WHAT IS EXPECTED:
Copy all of the following lines exactly as they appear.

* start MATERIAL PROVIDED *

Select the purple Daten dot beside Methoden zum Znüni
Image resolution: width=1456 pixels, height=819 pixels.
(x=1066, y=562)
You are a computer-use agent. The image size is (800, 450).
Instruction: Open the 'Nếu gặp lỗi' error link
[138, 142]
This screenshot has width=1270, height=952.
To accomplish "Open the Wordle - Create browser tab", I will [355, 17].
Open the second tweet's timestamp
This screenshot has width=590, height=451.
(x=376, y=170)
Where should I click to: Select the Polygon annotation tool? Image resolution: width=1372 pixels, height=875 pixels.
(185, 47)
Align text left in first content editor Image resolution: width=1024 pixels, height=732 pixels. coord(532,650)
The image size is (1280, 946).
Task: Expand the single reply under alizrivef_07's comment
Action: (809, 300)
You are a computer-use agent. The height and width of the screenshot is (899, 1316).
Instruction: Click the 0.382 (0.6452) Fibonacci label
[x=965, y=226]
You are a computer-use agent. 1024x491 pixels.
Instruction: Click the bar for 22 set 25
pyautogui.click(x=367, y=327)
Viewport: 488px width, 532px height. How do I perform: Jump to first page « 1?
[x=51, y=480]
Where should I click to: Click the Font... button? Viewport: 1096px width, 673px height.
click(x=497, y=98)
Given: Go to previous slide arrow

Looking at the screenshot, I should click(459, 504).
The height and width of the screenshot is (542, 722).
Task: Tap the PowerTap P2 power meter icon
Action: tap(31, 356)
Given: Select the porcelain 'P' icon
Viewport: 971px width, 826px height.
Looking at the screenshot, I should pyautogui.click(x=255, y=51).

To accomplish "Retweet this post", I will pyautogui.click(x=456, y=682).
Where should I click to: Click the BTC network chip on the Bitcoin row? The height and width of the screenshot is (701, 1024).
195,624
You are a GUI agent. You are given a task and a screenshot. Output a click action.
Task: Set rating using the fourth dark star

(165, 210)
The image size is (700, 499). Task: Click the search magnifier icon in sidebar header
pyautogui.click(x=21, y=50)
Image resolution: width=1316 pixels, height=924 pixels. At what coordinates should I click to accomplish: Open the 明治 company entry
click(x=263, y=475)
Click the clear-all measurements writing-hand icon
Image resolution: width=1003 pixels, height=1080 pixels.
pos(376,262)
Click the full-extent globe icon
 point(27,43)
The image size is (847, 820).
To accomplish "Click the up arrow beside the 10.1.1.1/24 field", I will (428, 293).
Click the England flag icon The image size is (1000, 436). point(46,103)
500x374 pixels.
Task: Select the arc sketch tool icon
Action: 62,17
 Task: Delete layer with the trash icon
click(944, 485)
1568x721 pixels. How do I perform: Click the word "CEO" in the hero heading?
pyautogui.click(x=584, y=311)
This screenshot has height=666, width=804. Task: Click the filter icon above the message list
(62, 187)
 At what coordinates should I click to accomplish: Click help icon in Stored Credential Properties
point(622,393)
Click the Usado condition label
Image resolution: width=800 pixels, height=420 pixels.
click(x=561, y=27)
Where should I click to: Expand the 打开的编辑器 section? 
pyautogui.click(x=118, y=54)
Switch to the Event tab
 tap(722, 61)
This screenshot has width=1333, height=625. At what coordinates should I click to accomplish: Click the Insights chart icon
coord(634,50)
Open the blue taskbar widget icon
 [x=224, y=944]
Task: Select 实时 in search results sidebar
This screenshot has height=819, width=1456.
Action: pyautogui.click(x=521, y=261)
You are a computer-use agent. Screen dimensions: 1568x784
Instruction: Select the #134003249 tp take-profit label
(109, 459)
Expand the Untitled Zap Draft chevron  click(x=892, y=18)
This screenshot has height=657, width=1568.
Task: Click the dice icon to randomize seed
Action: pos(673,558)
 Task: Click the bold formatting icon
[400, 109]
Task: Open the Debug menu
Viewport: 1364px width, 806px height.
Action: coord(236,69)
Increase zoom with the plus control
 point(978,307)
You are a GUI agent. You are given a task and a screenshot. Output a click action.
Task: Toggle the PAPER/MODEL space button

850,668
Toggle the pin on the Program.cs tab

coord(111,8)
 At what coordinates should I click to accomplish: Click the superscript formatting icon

* end MATERIAL PROVIDED *

WRITTEN RESPONSE:
Select the purple Daten dot beside Methoden zum Znüni
Image resolution: width=1456 pixels, height=819 pixels.
(x=1066, y=562)
You are a computer-use agent. The image size is (800, 450).
Instruction: Open the 'Nếu gặp lỗi' error link
[138, 142]
This screenshot has width=1270, height=952.
To accomplish "Open the Wordle - Create browser tab", I will [355, 17].
Open the second tweet's timestamp
This screenshot has width=590, height=451.
(x=376, y=170)
Where should I click to: Select the Polygon annotation tool? Image resolution: width=1372 pixels, height=875 pixels.
(185, 47)
Align text left in first content editor Image resolution: width=1024 pixels, height=732 pixels. coord(532,650)
The image size is (1280, 946).
Task: Expand the single reply under alizrivef_07's comment
Action: (809, 300)
You are a computer-use agent. The height and width of the screenshot is (899, 1316).
Instruction: Click the 0.382 (0.6452) Fibonacci label
[x=965, y=226]
You are a computer-use agent. 1024x491 pixels.
Instruction: Click the bar for 22 set 25
pyautogui.click(x=367, y=327)
Viewport: 488px width, 532px height. How do I perform: Jump to first page « 1?
[x=51, y=480]
Where should I click to: Click the Font... button? Viewport: 1096px width, 673px height.
click(x=497, y=98)
Given: Go to previous slide arrow

Looking at the screenshot, I should click(459, 504).
The height and width of the screenshot is (542, 722).
Task: Tap the PowerTap P2 power meter icon
Action: tap(31, 356)
Given: Select the porcelain 'P' icon
Viewport: 971px width, 826px height.
Looking at the screenshot, I should pyautogui.click(x=255, y=51).

To accomplish "Retweet this post", I will pyautogui.click(x=456, y=682).
Where should I click to: Click the BTC network chip on the Bitcoin row? The height and width of the screenshot is (701, 1024).
195,624
You are a GUI agent. You are given a task and a screenshot. Output a click action.
Task: Set rating using the fourth dark star

(165, 210)
The image size is (700, 499). Task: Click the search magnifier icon in sidebar header
pyautogui.click(x=21, y=50)
Image resolution: width=1316 pixels, height=924 pixels. At what coordinates should I click to accomplish: Open the 明治 company entry
click(x=263, y=475)
Click the clear-all measurements writing-hand icon
Image resolution: width=1003 pixels, height=1080 pixels.
pos(376,262)
Click the full-extent globe icon
 point(27,43)
The image size is (847, 820).
To accomplish "Click the up arrow beside the 10.1.1.1/24 field", I will (428, 293).
Click the England flag icon The image size is (1000, 436). point(46,103)
500x374 pixels.
Task: Select the arc sketch tool icon
Action: 62,17
 Task: Delete layer with the trash icon
click(944, 485)
1568x721 pixels. How do I perform: Click the word "CEO" in the hero heading?
pyautogui.click(x=584, y=311)
This screenshot has height=666, width=804. Task: Click the filter icon above the message list
(62, 187)
 At what coordinates should I click to accomplish: Click help icon in Stored Credential Properties
point(622,393)
Click the Usado condition label
Image resolution: width=800 pixels, height=420 pixels.
click(x=561, y=27)
Where should I click to: Expand the 打开的编辑器 section? 
pyautogui.click(x=118, y=54)
Switch to the Event tab
 tap(722, 61)
This screenshot has width=1333, height=625. At what coordinates should I click to accomplish: Click the Insights chart icon
coord(634,50)
Open the blue taskbar widget icon
 [x=224, y=944]
Task: Select 实时 in search results sidebar
This screenshot has height=819, width=1456.
Action: pyautogui.click(x=521, y=261)
You are a computer-use agent. Screen dimensions: 1568x784
Instruction: Select the #134003249 tp take-profit label
(109, 459)
Expand the Untitled Zap Draft chevron  click(x=892, y=18)
This screenshot has height=657, width=1568.
Task: Click the dice icon to randomize seed
Action: pos(673,558)
 Task: Click the bold formatting icon
[400, 109]
Task: Open the Debug menu
Viewport: 1364px width, 806px height.
Action: coord(236,69)
Increase zoom with the plus control
 point(978,307)
You are a GUI agent. You are given a task and a screenshot. Output a click action.
Task: Toggle the PAPER/MODEL space button

850,668
Toggle the pin on the Program.cs tab

coord(111,8)
 At what coordinates should I click to accomplish: Click the superscript formatting icon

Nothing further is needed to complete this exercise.